**What the exercise asks**
Rewrite these rows with "screenshot" switched to "screen image" everywhere it appears, keeping everything else the same, and omit the pictures.

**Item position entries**

········

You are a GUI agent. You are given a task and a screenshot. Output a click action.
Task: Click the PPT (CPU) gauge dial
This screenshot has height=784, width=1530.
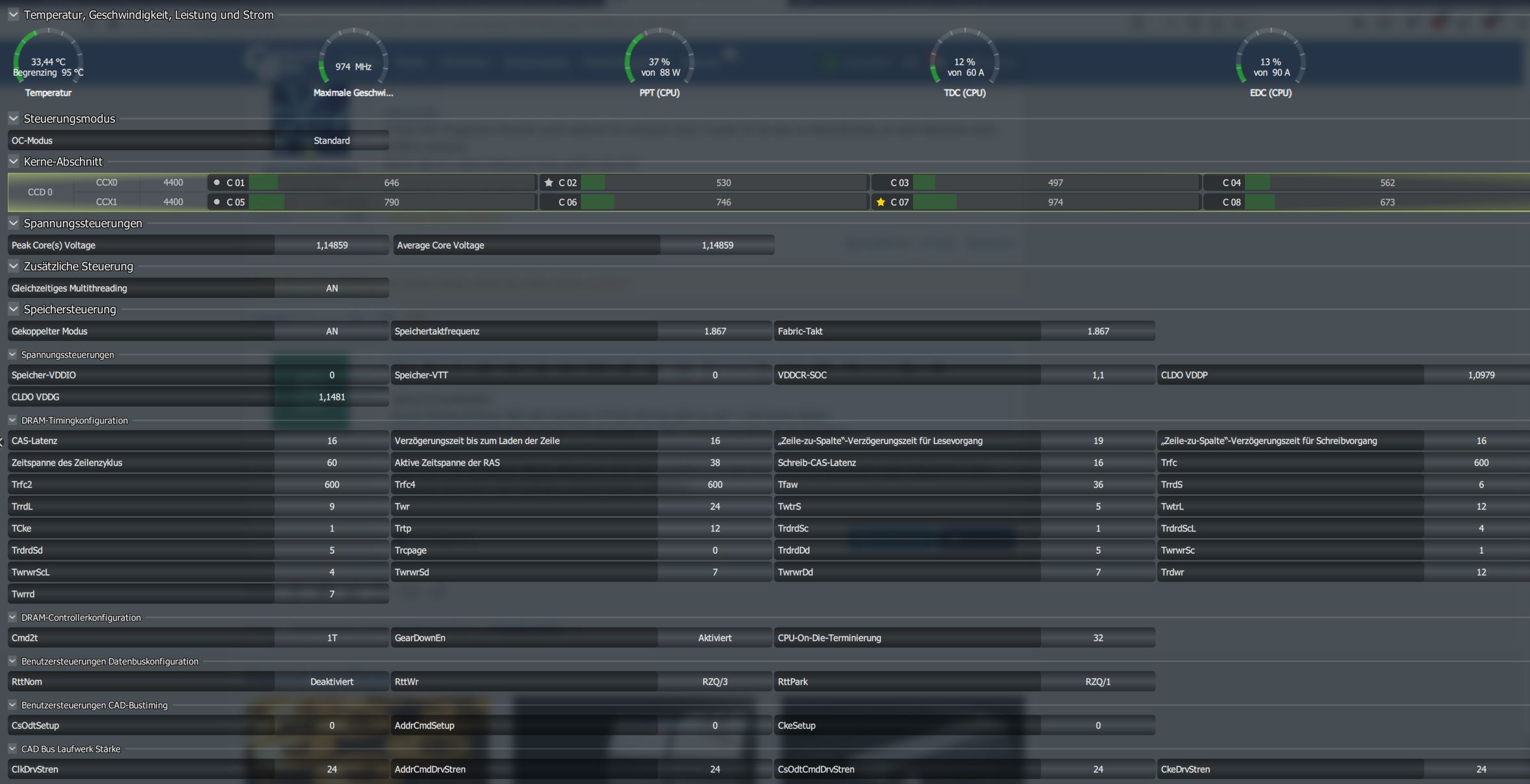point(659,64)
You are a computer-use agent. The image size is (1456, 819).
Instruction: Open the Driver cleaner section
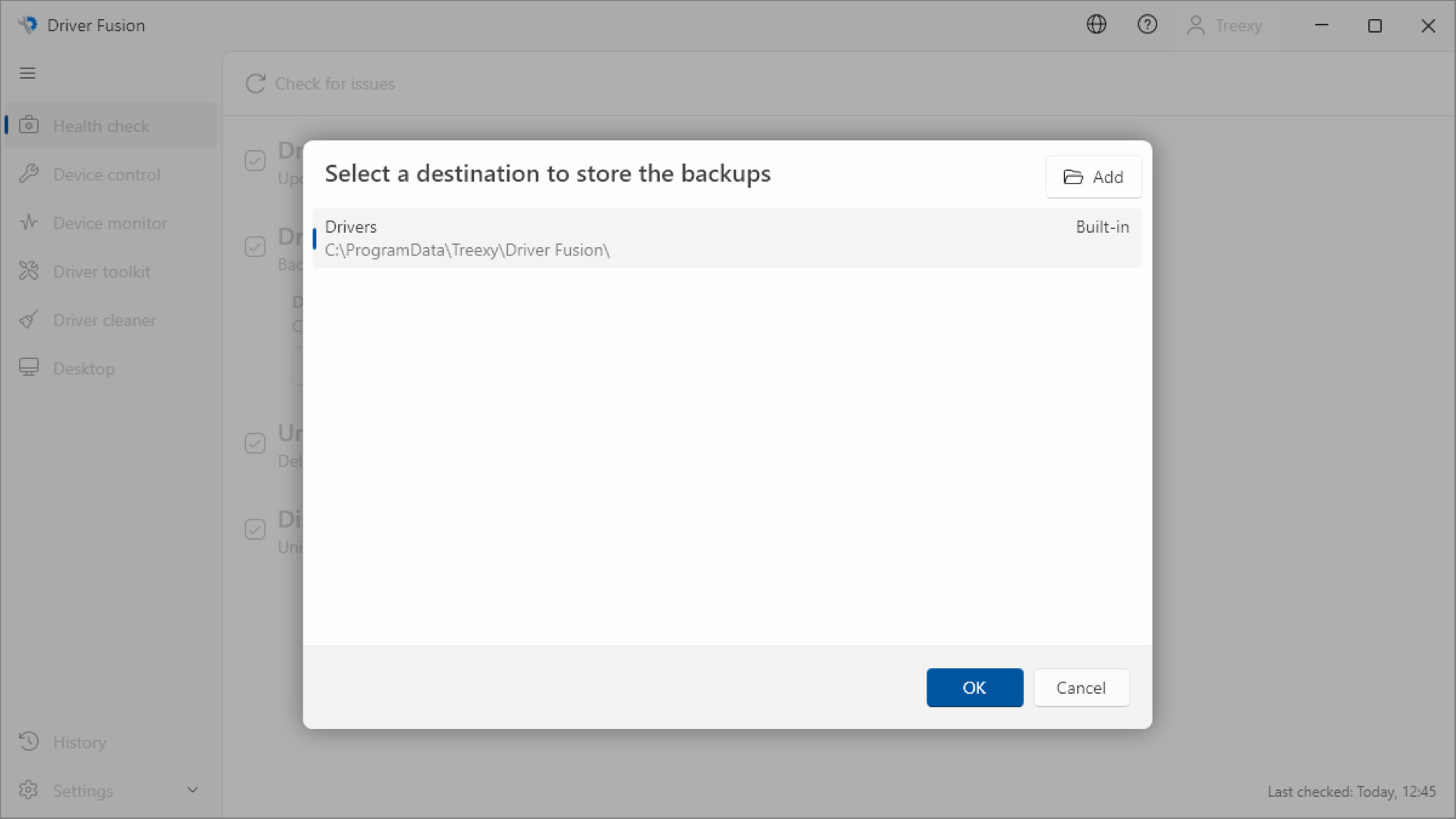tap(105, 319)
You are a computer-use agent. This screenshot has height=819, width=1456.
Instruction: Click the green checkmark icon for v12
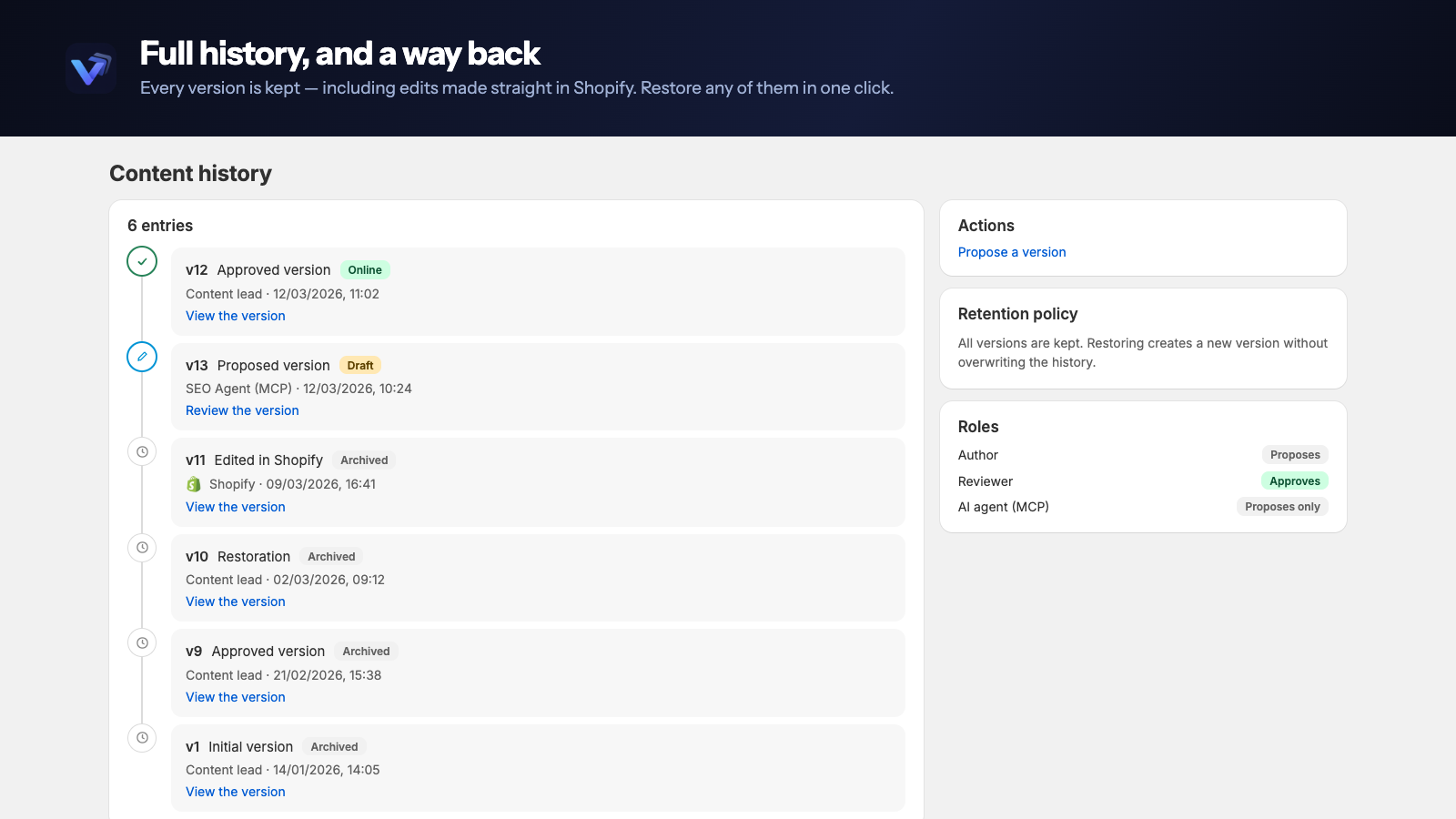(142, 261)
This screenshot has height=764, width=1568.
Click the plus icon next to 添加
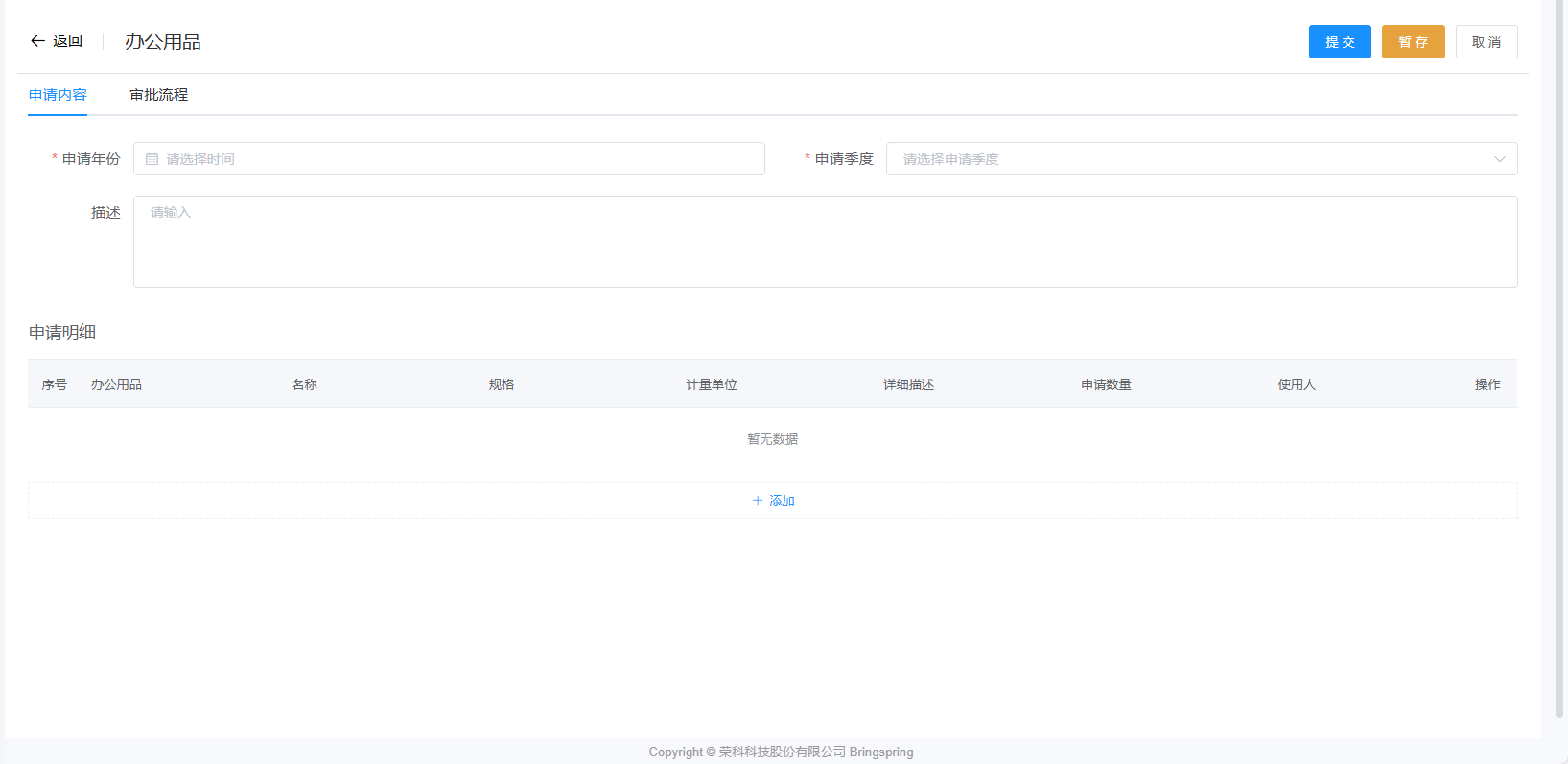coord(758,500)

········

**Final result**
You are a GUI agent. You are given a task and a screen image. Output a click action.
Task: Click the PPT (CPU) gauge dial
This screen image has height=784, width=1530.
point(659,64)
You are a computer-use agent. The image size is (1456, 819).
Instruction: Open the Driver cleaner section
tap(105, 319)
You are a computer-use agent. This screen image has height=819, width=1456.
Instruction: Click the green checkmark icon for v12
(142, 261)
This screen image has height=764, width=1568.
Click the plus icon next to 添加
coord(758,500)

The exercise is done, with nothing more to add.